Parsippany startup Revelstone has introduced a citizen-facing product — the Public Performance Dashboard — for municipalities that are measuring the impact of their services using the company’s platform.
The company’s first product, Compass, is a cloud-based platform designed for local governments that combines performance analytics and benchmarking.
The Public Performance Dashboard is an easy way for citizens to see how various municipal services are being implemented.
Princeton is the most recent municipality to offer the dashboard on its website.
“Residents are starting to discover the citizen dashboard on our website,” Mayor Liz Lempert told NJTechWeekly.com.
“One of our goals is to increase the transparency of what we do, and often that means putting information in a format that is easy to read and understand,” Lempert noted. “The dashboard is an example of that. We’ve started with three departments: recreation, police, and public health. You can view data trends in graphic form, such as the number of monthly rabies cases or total pool visits each season.”
Lempert said that Princeton will continue to take advantage of “advances in technology that can help us do a better job communicating with residents and providing excellent service.” The town has recently launched another initiative, “Access Princeton,” a one-stop service center for citizens. They can call, email or use a free mobile app to report any municipal problem (pothole, downed tree, missed trash pickup, etc.) or to make an inquiry, according to Lempert.
The first town to incorporate the Revelstone dashboard on its website was the Borough of Franklin Lakes, which implemented it in June. The dashboard displays data about the Franklin Lakes construction and police departments and about the municipal court.
For example, users can see the number of construction permits issued, permit fees collected, and inspections completed. Revelstone says these are all indicators of the economic health and quality of life in the borough.
The dashboard also offers a historical perspective, as administrators and the public will be able to see trends in the performance of various departments over time. For example, a glance at the Franklin Lakes police department dashboard shows a downward trend in total crimes from 2008 to 2013.

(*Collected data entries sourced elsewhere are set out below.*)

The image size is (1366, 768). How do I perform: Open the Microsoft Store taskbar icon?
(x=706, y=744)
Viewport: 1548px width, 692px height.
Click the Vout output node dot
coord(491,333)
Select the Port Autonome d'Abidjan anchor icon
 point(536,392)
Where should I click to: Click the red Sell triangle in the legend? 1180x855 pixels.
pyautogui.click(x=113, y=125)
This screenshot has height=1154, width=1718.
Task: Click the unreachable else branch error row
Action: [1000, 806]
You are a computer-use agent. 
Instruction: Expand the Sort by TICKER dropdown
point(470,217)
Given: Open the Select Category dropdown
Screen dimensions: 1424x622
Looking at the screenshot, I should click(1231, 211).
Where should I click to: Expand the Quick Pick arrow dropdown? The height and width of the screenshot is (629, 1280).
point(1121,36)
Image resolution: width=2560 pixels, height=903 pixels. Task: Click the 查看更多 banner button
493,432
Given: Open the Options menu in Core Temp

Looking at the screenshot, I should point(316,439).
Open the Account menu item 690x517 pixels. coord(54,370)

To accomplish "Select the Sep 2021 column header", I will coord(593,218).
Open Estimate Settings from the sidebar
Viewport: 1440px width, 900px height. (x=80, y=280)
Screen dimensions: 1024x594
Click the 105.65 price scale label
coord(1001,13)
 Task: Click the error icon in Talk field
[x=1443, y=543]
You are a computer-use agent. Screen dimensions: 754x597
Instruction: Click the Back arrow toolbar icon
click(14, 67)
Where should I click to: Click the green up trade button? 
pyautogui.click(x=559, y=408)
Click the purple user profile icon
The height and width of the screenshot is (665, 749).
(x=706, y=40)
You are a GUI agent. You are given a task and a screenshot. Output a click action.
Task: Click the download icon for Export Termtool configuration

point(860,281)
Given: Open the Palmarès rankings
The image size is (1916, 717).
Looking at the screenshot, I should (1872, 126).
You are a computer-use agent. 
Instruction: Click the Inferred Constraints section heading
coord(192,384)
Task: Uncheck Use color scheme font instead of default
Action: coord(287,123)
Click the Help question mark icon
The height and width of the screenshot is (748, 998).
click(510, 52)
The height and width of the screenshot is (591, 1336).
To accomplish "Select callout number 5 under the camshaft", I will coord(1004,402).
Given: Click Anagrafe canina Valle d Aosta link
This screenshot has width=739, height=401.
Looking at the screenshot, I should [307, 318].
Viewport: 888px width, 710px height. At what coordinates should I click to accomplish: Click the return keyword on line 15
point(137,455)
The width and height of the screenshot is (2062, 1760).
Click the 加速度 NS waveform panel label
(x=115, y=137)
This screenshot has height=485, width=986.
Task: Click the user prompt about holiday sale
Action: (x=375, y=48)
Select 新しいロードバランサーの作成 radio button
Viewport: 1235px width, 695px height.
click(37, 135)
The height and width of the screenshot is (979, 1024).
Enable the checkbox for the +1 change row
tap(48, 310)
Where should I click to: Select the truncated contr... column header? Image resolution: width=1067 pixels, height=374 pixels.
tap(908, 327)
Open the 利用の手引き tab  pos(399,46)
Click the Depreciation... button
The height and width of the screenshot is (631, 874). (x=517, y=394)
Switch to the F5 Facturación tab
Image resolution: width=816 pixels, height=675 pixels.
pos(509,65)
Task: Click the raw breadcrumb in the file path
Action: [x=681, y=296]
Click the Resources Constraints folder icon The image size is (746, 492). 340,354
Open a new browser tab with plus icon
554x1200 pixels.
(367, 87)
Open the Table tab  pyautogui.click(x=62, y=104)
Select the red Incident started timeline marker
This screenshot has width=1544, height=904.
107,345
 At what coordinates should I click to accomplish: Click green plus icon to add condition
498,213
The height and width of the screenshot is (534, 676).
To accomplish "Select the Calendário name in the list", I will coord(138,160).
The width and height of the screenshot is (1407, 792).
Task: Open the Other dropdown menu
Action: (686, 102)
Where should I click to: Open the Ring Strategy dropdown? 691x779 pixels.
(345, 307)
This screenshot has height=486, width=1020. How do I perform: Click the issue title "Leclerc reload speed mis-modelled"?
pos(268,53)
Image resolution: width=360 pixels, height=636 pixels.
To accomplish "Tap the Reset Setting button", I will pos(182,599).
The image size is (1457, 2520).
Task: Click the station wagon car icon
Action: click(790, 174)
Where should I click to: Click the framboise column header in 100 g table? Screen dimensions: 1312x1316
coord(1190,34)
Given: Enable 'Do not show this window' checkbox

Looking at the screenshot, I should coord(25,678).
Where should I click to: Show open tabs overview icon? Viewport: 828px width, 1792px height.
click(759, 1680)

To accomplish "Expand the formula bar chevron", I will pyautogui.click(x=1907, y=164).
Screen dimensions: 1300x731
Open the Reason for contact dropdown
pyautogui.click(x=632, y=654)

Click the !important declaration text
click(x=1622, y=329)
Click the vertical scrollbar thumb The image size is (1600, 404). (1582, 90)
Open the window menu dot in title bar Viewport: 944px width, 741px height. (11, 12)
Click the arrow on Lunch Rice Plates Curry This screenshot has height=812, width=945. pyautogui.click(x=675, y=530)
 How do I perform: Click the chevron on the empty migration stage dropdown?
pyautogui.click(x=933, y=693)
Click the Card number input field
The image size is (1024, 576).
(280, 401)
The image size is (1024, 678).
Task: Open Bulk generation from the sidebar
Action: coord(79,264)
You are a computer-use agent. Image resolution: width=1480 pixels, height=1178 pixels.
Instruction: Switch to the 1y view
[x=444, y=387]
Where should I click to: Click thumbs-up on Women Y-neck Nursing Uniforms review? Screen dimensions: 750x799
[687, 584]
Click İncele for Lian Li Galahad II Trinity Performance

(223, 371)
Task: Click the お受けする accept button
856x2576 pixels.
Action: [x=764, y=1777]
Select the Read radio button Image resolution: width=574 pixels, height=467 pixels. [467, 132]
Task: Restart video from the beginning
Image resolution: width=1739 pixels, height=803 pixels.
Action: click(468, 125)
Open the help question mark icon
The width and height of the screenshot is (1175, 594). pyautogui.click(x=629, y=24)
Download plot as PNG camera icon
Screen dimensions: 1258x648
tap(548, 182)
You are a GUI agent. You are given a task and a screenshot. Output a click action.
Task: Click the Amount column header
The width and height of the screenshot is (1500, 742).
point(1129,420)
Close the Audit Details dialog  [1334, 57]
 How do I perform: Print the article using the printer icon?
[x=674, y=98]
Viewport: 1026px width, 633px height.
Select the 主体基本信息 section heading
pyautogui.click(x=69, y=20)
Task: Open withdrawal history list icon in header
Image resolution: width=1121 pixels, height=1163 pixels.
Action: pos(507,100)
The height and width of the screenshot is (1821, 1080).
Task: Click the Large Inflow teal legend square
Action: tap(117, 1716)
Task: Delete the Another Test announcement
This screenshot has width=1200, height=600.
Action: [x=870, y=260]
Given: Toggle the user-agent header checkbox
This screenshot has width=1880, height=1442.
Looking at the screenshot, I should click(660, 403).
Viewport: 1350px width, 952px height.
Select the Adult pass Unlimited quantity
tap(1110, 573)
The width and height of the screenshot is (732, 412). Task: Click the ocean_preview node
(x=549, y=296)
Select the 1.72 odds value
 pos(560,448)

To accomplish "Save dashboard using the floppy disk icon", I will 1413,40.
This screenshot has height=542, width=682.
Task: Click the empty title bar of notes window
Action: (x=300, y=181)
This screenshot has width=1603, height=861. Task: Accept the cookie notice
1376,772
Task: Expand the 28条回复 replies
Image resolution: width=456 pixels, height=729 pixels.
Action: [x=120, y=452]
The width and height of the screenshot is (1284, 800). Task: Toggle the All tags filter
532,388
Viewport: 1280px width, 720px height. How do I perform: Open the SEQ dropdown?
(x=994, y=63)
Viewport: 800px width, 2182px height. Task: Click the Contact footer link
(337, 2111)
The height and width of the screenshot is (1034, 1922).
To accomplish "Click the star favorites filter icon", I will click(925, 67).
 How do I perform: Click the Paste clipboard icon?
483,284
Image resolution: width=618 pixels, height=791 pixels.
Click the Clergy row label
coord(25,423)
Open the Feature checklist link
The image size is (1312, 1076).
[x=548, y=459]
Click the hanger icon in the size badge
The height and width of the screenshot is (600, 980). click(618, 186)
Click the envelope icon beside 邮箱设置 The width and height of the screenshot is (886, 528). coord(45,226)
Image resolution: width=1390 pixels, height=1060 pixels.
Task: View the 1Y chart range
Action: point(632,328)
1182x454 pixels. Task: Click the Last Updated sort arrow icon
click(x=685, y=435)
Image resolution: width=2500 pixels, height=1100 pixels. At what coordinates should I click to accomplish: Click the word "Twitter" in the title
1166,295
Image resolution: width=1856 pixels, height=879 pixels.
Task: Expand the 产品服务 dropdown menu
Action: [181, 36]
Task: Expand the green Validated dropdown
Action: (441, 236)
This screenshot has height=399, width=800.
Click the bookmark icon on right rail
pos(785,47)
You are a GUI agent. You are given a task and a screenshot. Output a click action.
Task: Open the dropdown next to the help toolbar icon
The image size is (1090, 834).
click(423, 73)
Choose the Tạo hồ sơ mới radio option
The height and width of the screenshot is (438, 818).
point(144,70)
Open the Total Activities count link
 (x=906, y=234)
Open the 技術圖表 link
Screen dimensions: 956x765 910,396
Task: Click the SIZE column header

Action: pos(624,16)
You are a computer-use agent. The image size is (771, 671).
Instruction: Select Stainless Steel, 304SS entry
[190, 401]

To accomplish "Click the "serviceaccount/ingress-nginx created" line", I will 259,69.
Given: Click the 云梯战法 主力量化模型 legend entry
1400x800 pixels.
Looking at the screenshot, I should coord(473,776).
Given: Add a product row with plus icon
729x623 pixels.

Greg Hart, borough administrator of Franklin Lakes, said that the Revelstone platform allows communities “to easily publish information on how and what our departments are doing.” He added, “Making this information publicly available goes a long way towards helping our citizens understand how we manage the Borough and how we provide services.”
On August 1, 2014, the Township of Millburn became the second New Jersey municipality to post the dashboard on its website. Citizens can see key performance metrics concerning municipal services such as the police, fire department, construction and public works.
Alex McDonald, assistant business manager of Millburn, said, “Most citizens don’t know what is being done by the various township departments. They know their trash gets picked up, but now they can see all the other things that are being done with their tax dollars. It’s our way to help educate and be more transparent to our citizens.”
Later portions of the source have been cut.